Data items
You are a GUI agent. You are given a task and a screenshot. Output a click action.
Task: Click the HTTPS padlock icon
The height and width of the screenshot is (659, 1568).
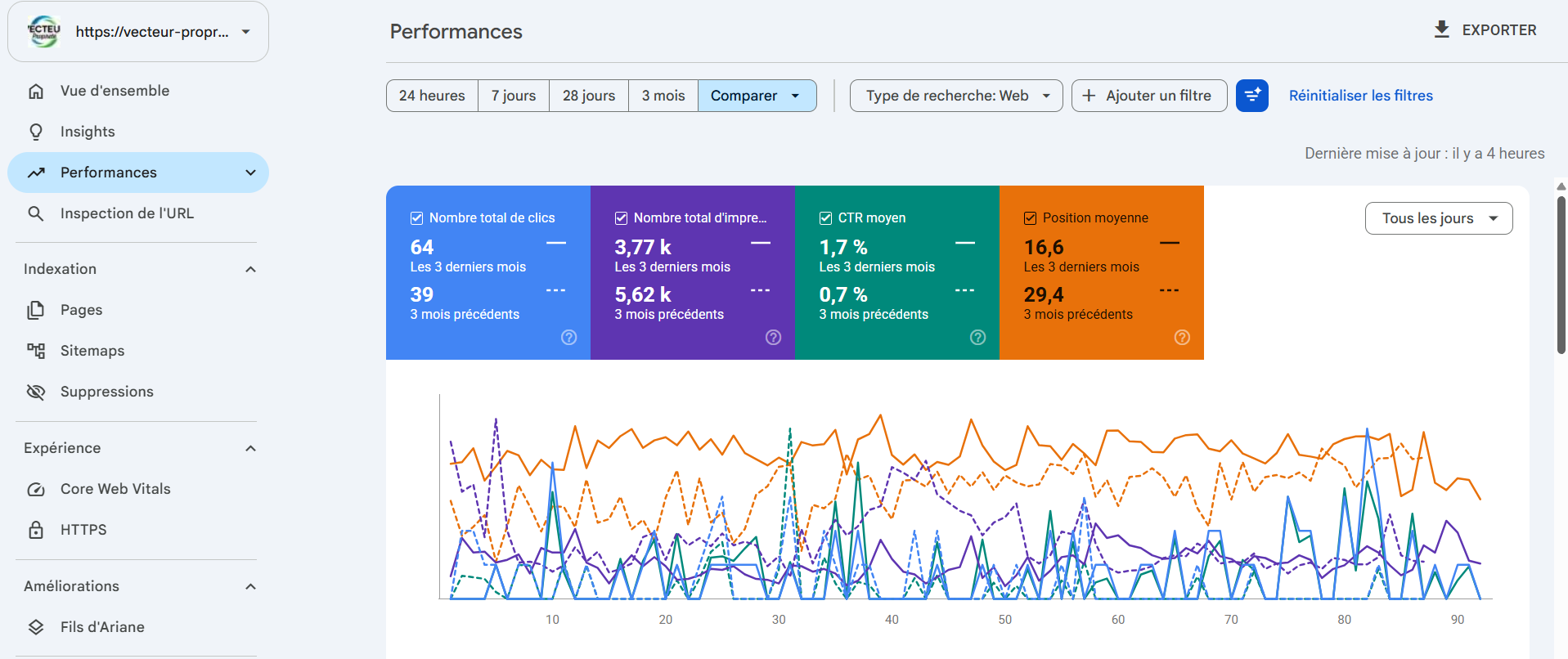click(36, 530)
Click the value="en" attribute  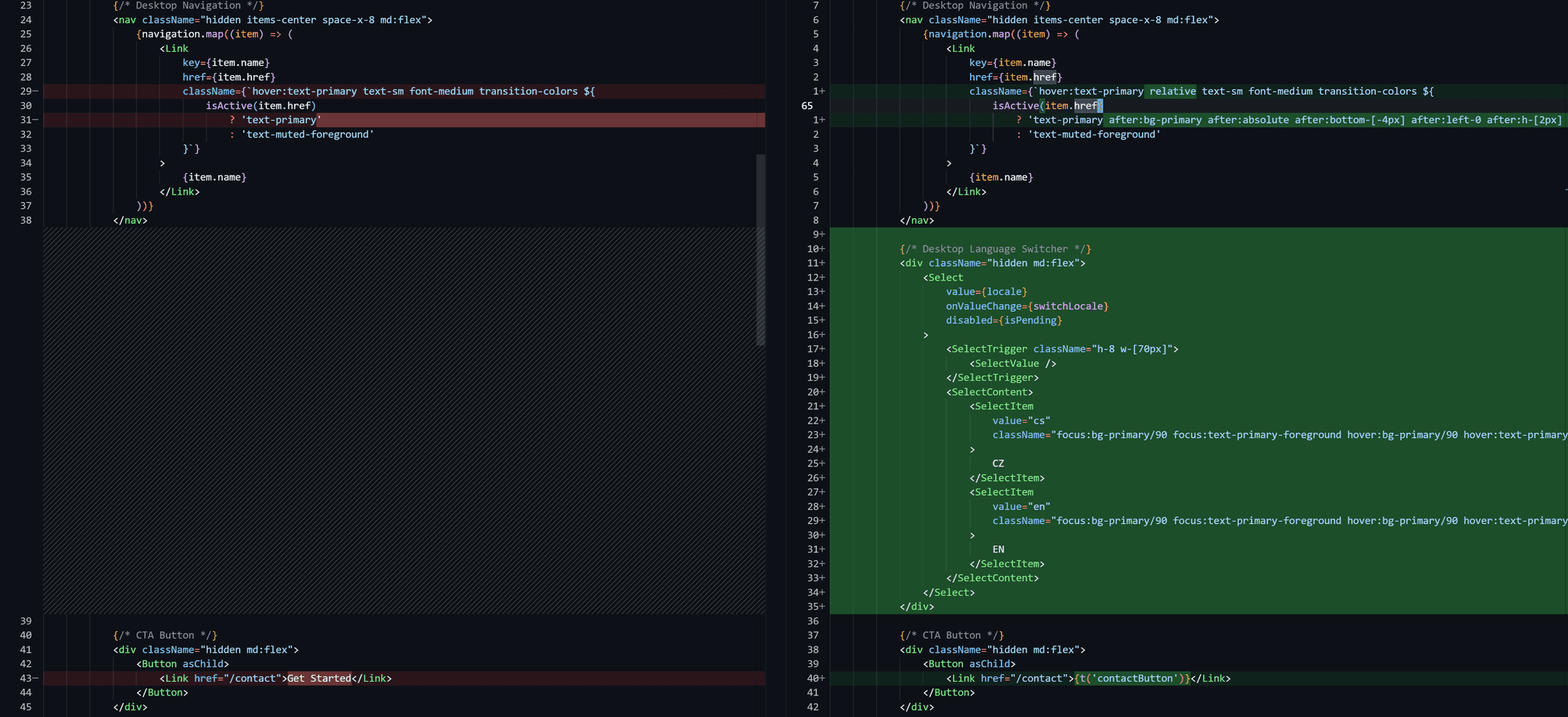click(x=1021, y=506)

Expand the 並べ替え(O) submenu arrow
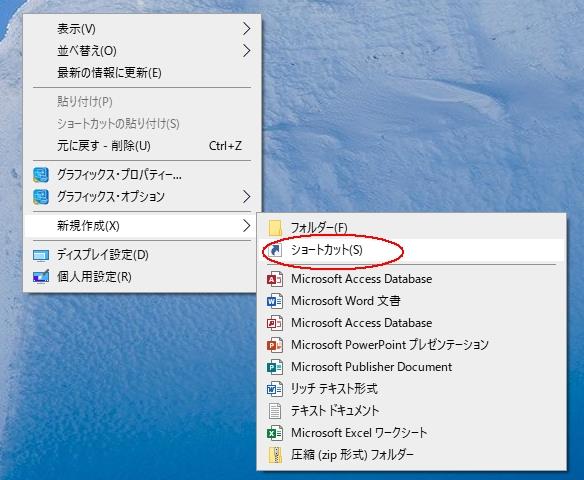pyautogui.click(x=246, y=51)
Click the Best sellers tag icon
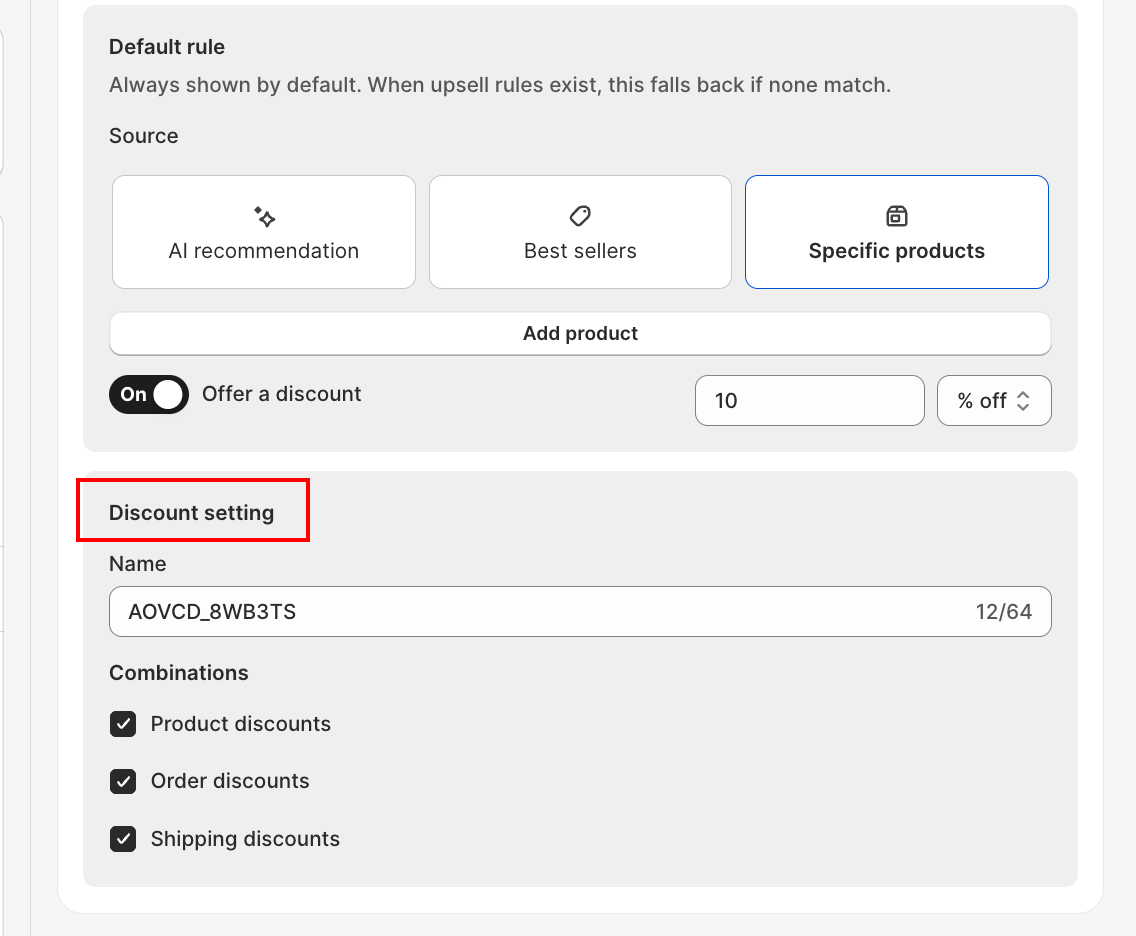The image size is (1136, 936). point(580,216)
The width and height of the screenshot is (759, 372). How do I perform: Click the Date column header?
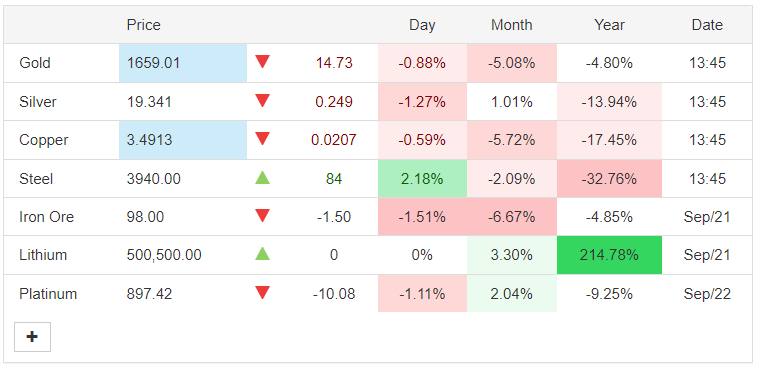click(x=707, y=25)
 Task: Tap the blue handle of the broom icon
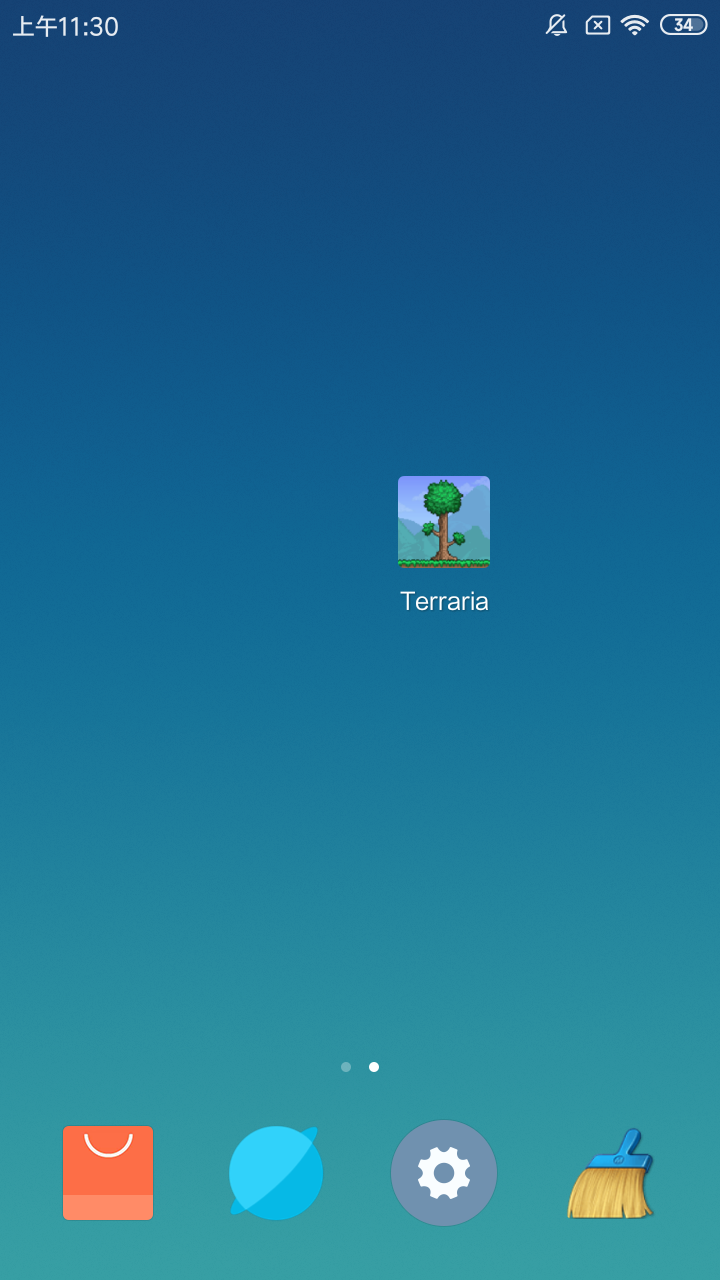(x=628, y=1148)
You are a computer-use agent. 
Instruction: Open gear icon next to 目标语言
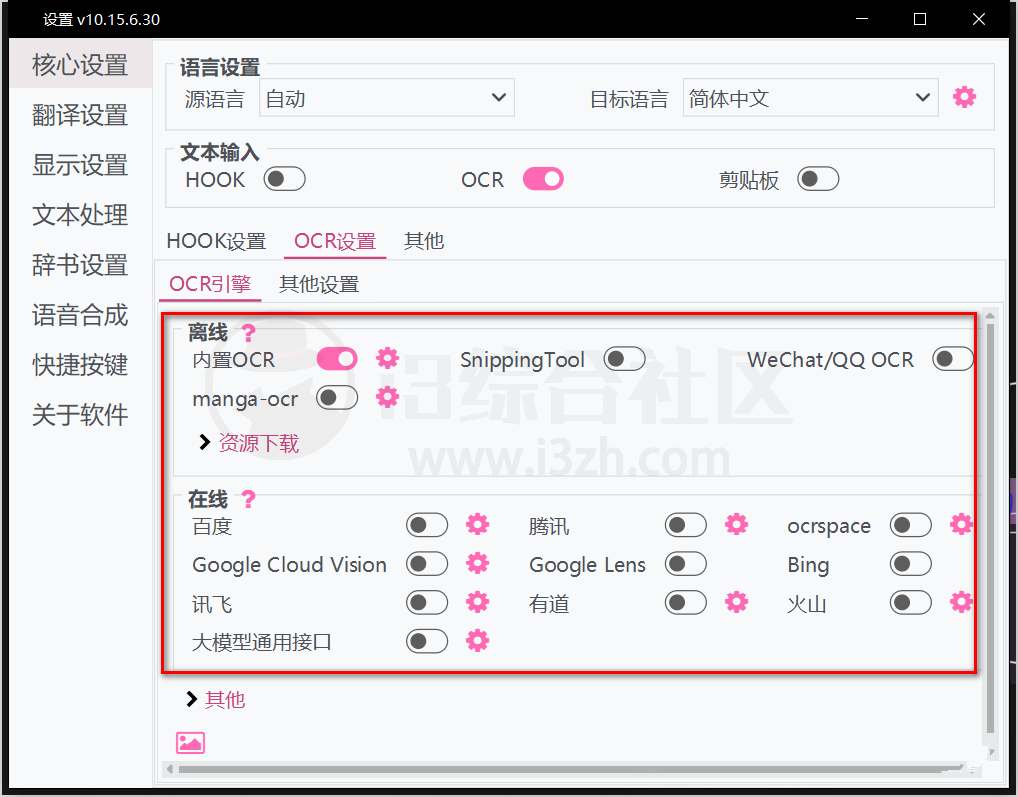coord(964,98)
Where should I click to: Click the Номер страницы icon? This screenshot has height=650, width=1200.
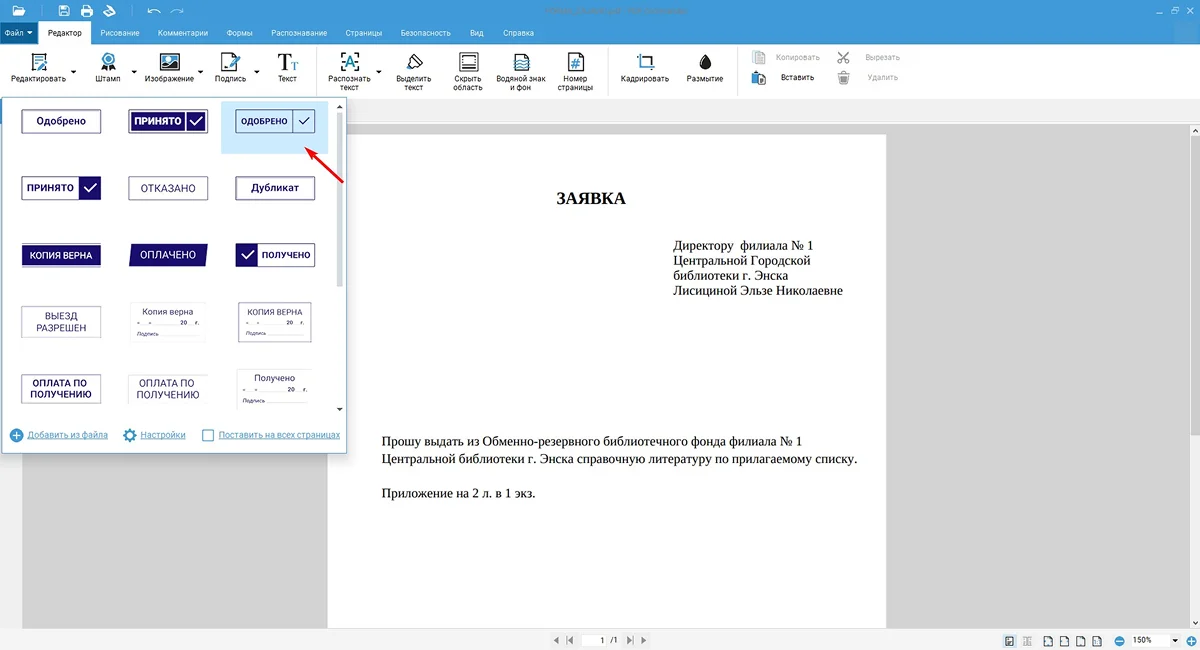click(x=575, y=62)
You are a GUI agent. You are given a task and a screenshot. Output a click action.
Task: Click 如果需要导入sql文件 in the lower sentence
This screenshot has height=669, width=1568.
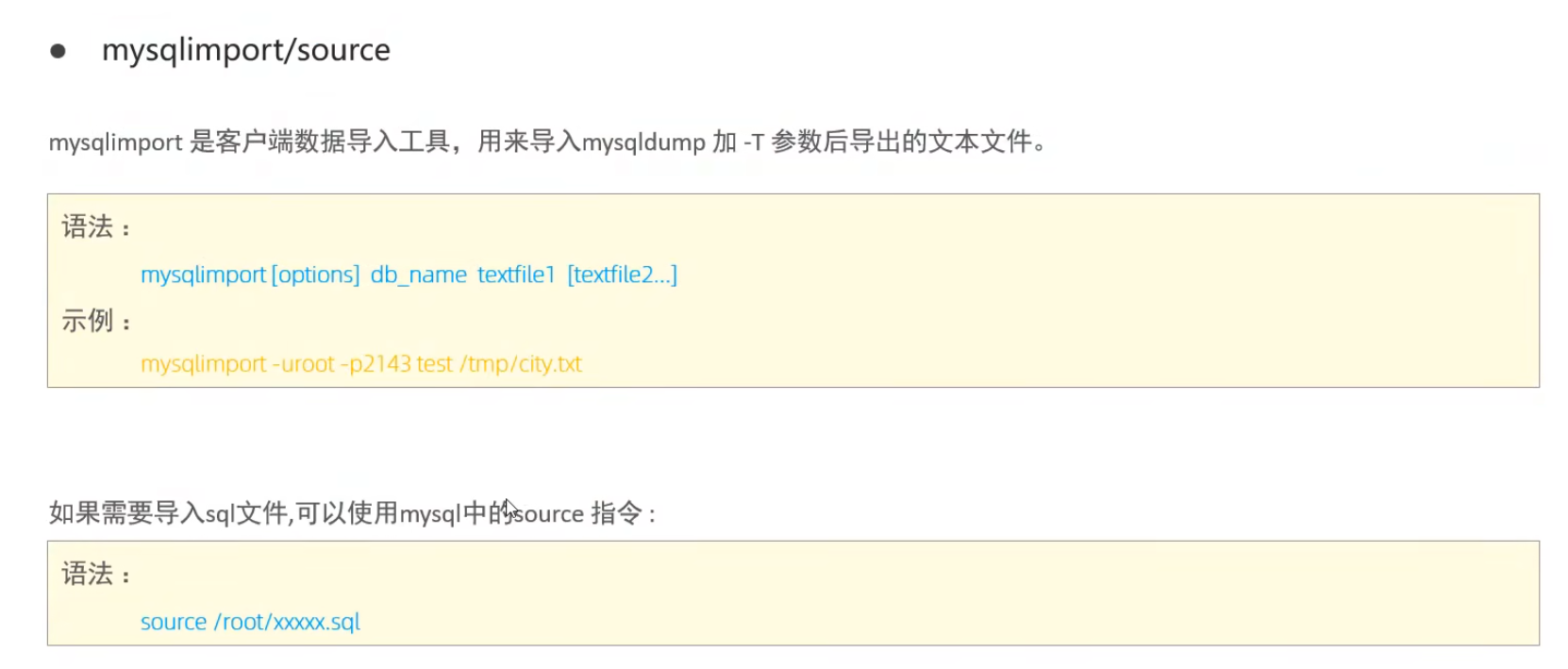(170, 513)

Your assignment: Please transcribe exactly the lines from the one that contains "Task: Click 如果需要导入sql文件 in the lower sentence" through the closing line of the entries, with no pictures.

Answer:
Task: Click 如果需要导入sql文件 in the lower sentence
This screenshot has height=669, width=1568.
(170, 513)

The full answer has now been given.